Fa strano vederli così, bambini prodigio invecchiati, ma ancora prodigiosi. Totti e Buffon. Buffon e Totti. Con la loro aura di eterna giovinezza – l’infanzia infinita dei campioni – scalfita, ma sempre inesausta, come il filone più ricco di una miniera, anche dopo gli scavi di vent’anni ai massimi livelli.

E’ strano perchè tutti e due (Totti e Buffon, Buffon e Totti) hanno iniziato prestissimo a fare quello che sanno fare meglio, ovvero segnare e parare. Già a 16, 17 anni, sui campi della serie A. E forse non pensavamo potessero invecchiare anche loro, e non avendoli persi di vista neanche per un attimo non ce ne siamo mai accorti. Soltanto, a volte capita di vederli ragazzini, con la pelle liscissima oppure i brufoli, a fare quello che sanno fare meglio, e solo allora ci rendiamo conto.

Domenica sera si troveranno di fronte per la miliardesima volta, a cercare di farlo una volta di più, per spingere la notte più in là. Per entrambi sarà la 689sima partita in carriera, nazionali escluse. Il calciatore di tutti e quello di pochi, il campione nazionale e quello di una città sola, che lo venera. L’ultima volta è stato Totti a gioire (segnando per la decima volta all’amico), con una saetta di collo pieno telecomandata sotto la traversa della porta difesa da Buffon. Imparabile, si dice in questi casi. 

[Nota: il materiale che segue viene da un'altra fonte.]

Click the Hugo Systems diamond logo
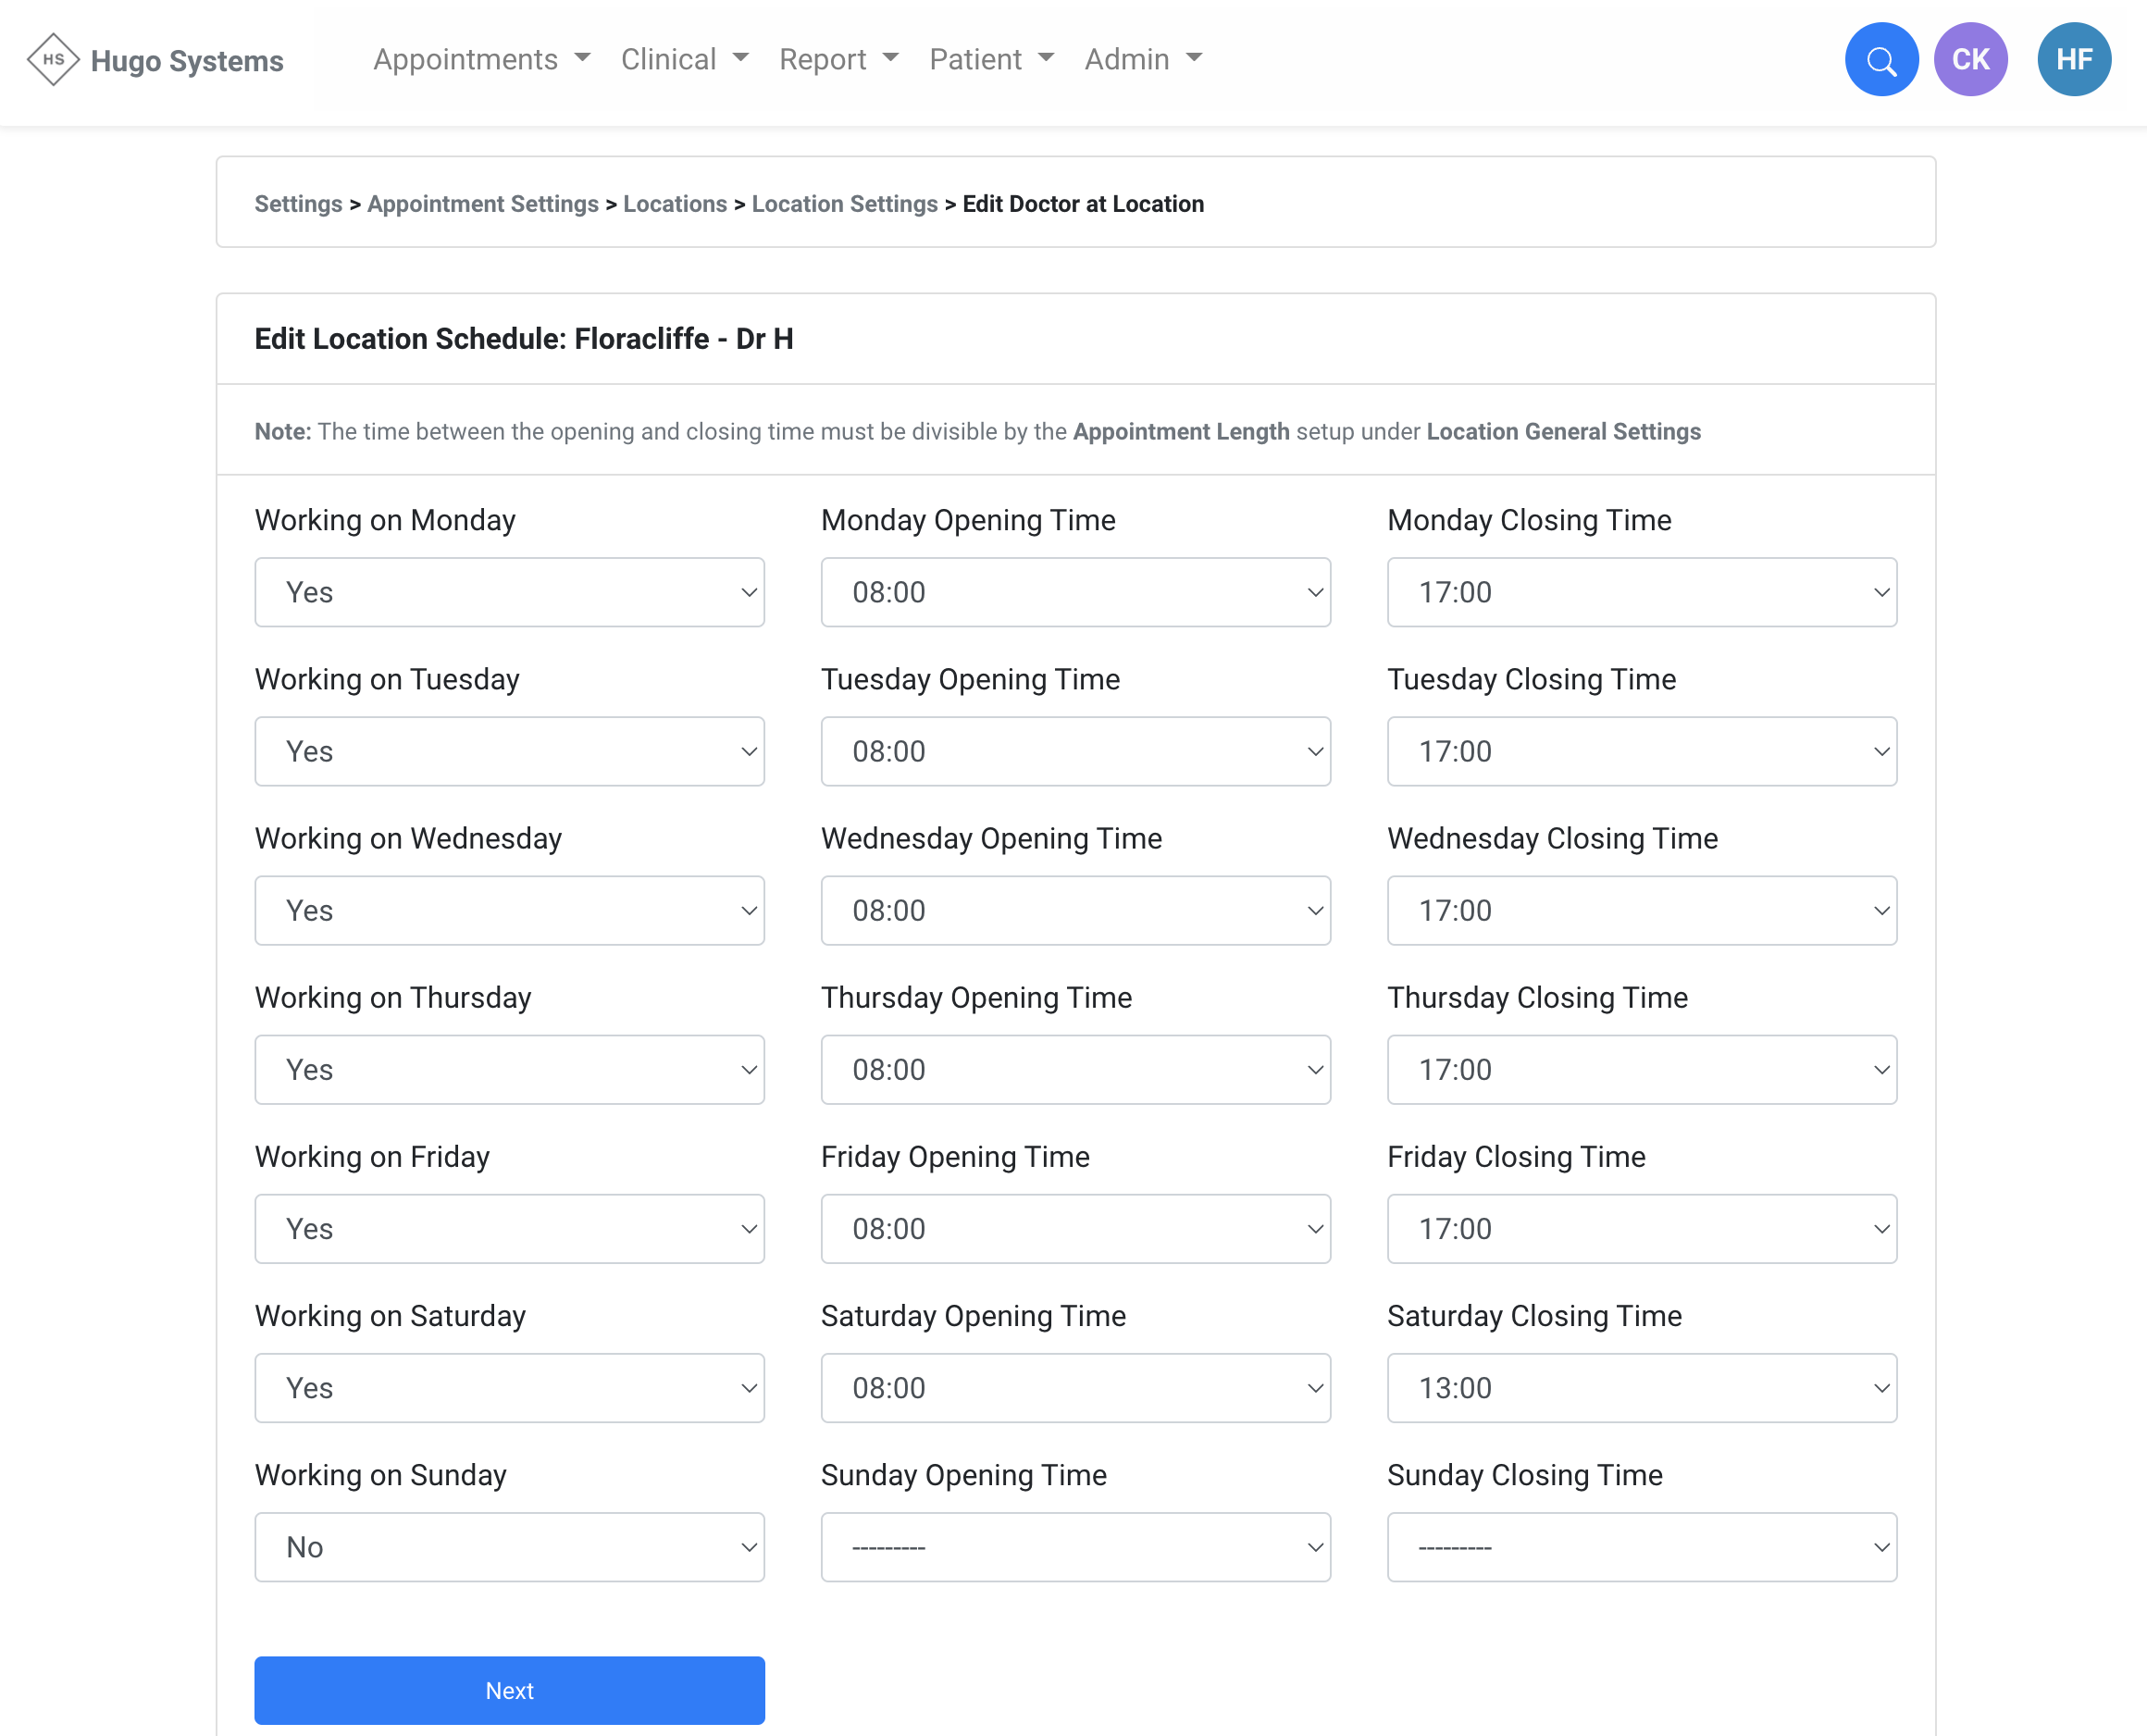The height and width of the screenshot is (1736, 2147). coord(53,60)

Fu una vittoria pleonastica, però, la festa di una sera destinata a rimanere tale. La storia, dopo la momentanea deviazione lungo la traiettoria della bomba del dieci giallorosso, ha ripreso il suo corso naturale: la Juventus ha ripreso la via dello scudetto, la Roma il sentiero accidentato di una stagione sprecata.

Questa volta è diverso. Questa volta, come mai prima d’ora tra Totti e Buffon, c’è in palio la posta più importante, la rincorsa impensabile (e forse impossibile) della Roma alla Juventus, lanciata verso un altro campionato da dominatrice e verso il terzo scudetto di fila. 

Una sfida incerta, si direbbe da tripla, tra due squadre che, come hanno sempre fatto i loro capitani, finalmente possono guardarsi negli occhi. L’unica cosa certa, comunque andrà a finire, è l’abbraccio tra i due a inizio partita, quando si scambieranno i gagliardetti e si stringeranno la mano, e poi al fischio finale, quando i giochi saranno ormai fatti. Quelli come loro – i bambini prodigio – fanno così: combattono con tutte le forze che hanno uno contro l’altro e poi si abbracciano. Perchè loro sono fratelli, figli naturali della dea Eupalla.